[Document excerpt Boundary: Start]

Three decades ago Genesis P. Orridge was in a band called Throbbing Gristle. I dearly loved and still appreciate their noisy, largely improvised electronic music, possibly having been primed to enjoy such things at the age of six by what the BBC Radiophonic Workshop did for The Sea Devils. In interview, P. Orridge would tend to make frequent reference to beat author William Burroughs as a significant influence, so just like all the other little suckers who would automatically rush out and buy up the entire Nolan Sisters back catalogue on the strength of P. Orridge observing how I'm in the Mood for Dancing is actually a playfully subversive challenge to our preconceptions regarding something or other, I read everything I could find. The upside of this is that I discovered Burroughs, a fascinating and thought-provoking author. More annoying was that once I'd read everything I could find, I noticed Burroughs had become the poster grandfather for humourless wankers in black clothes, which was both off-putting and an uncomfortable reminder of how close I had myself sailed towards becoming a humourless wanker in black clothes.

This, I imagine, is probably why I avoided the man for so long. I pretended I wasn't in when he called around, and I effected an unconvincing oriental accent when he phoned.

Burroughs famously wrote by means of cut-up text, although this should not detract from his already being an extremely competent writer. A cut-up is text derived from a random reordering of the words or phrases on a page, sometimes with a semblance of sense emphasised by means of fresh punctuation. The idea is in some way a literary equivalent of shamanic divination by means of entrails, tea leaves, the flight of birds, or any other effectively random source material which may be seen to reveal a pattern. Cut-ups, Burroughs believed, exposed truths hidden within the text, allowing the future to leak through to the present.

This, by way of example, is a cut-up of the second paragraph:
Probably wiping from Bible, playfully something still. It takes all with pages torn from a deed as coprommunion or side to side doubt. Genesis rebranding the new sorts for all his Gutenberg, manage a poo with to challenge our P. Orridge. Can even subversive context so as finer qualities I without redefining it, preconceptions.

Well, anyway. Whilst Burroughs incorporated cut-ups sparingly in his novels, the narrative as a whole tends to follow the random logic of the technique. Scenes are often short and to the point, heavy on ideas and dark humour, contradictions and non-sequiturs dominating as the story unfolds. If confusing, it's surprisingly engrossing and happily free of the sort of extraneous exposition required by a more obviously linear narrative; and as with anything of seemingly random order, if there's enough of it, a pattern tends to emerge whether intentionally on the part of the author or otherwise.

[Document excerpt Boundary: End]
[Listed records Boundary: Start]

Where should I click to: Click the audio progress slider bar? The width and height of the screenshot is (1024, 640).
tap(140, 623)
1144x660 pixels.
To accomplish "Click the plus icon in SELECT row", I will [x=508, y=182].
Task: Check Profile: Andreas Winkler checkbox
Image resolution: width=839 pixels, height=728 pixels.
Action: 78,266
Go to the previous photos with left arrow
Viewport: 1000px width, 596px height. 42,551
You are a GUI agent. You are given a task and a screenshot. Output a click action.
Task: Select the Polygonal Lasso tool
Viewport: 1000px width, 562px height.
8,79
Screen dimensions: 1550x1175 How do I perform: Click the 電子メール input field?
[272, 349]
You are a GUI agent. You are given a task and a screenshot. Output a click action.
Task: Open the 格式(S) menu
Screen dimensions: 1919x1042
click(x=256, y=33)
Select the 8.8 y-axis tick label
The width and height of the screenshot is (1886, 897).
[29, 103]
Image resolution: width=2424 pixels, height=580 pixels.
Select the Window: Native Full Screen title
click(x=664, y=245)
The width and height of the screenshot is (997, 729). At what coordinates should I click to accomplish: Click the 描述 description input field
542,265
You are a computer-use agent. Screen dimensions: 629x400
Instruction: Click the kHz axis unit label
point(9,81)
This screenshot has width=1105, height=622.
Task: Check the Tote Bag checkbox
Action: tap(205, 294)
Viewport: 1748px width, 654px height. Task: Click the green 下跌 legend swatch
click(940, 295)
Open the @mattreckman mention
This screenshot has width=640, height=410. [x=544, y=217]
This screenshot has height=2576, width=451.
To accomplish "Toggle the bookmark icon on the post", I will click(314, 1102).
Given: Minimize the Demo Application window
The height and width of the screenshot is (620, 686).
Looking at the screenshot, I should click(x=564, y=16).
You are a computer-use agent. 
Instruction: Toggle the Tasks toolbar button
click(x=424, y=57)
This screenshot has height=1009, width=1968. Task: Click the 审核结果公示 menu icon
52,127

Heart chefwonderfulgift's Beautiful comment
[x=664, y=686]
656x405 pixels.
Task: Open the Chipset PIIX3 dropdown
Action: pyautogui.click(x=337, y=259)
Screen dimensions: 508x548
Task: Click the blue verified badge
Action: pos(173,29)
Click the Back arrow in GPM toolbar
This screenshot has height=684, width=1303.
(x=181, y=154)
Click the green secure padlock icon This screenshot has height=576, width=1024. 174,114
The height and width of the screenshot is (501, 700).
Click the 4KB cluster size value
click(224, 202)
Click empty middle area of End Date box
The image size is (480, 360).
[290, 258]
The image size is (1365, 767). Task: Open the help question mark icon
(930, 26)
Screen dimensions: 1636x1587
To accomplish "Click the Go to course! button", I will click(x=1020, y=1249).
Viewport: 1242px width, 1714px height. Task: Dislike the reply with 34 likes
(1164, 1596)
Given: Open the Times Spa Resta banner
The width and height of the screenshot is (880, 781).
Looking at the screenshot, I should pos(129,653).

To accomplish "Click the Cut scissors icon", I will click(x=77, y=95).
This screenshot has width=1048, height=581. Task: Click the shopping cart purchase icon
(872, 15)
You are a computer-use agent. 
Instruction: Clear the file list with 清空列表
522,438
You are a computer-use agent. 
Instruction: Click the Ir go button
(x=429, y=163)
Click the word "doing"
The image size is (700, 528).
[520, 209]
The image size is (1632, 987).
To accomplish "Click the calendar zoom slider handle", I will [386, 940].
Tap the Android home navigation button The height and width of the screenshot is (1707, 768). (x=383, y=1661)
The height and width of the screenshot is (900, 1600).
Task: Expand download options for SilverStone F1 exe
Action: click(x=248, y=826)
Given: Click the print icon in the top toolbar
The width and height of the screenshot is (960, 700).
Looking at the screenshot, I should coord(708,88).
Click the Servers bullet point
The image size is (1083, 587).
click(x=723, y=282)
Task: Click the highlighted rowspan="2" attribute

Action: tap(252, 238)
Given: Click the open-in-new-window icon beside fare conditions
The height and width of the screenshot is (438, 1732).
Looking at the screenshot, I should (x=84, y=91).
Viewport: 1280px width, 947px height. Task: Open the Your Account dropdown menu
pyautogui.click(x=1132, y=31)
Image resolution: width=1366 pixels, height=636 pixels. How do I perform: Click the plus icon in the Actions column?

[Listed records Boundary: End]

Problems to solve>
a. Answer these questions from the piece on William Burroughs and cut-ups:
(i) What band was Genesis P. Orridge in three decades ago?
(ii) What did Burroughs believe cut-ups exposed?
(iii) What are scenes in Burroughs's novels described as being heavy on?
b. Rewrite the part of the piece on William Burroughs and cut-ups from "Well, anyway. Whilst" up to and including "author or otherwise.", swapping "dark humour" for "bleak humour".

Task responses>
a.
(i) Throbbing Gristle
(ii) Truths hidden within the text, allowing the future to leak through to the present
(iii) Ideas and dark humour

b.
Well, anyway. Whilst Burroughs incorporated cut-ups sparingly in his novels, the narrative as a whole tends to follow the random logic of the technique. Scenes are often short and to the point, heavy on ideas and bleak humour, contradictions and non-sequiturs dominating as the story unfolds. If confusing, it's surprisingly engrossing and happily free of the sort of extraneous exposition required by a more obviously linear narrative; and as with anything of seemingly random order, if there's enough of it, a pattern tends to emerge whether intentionally on the part of the author or otherwise.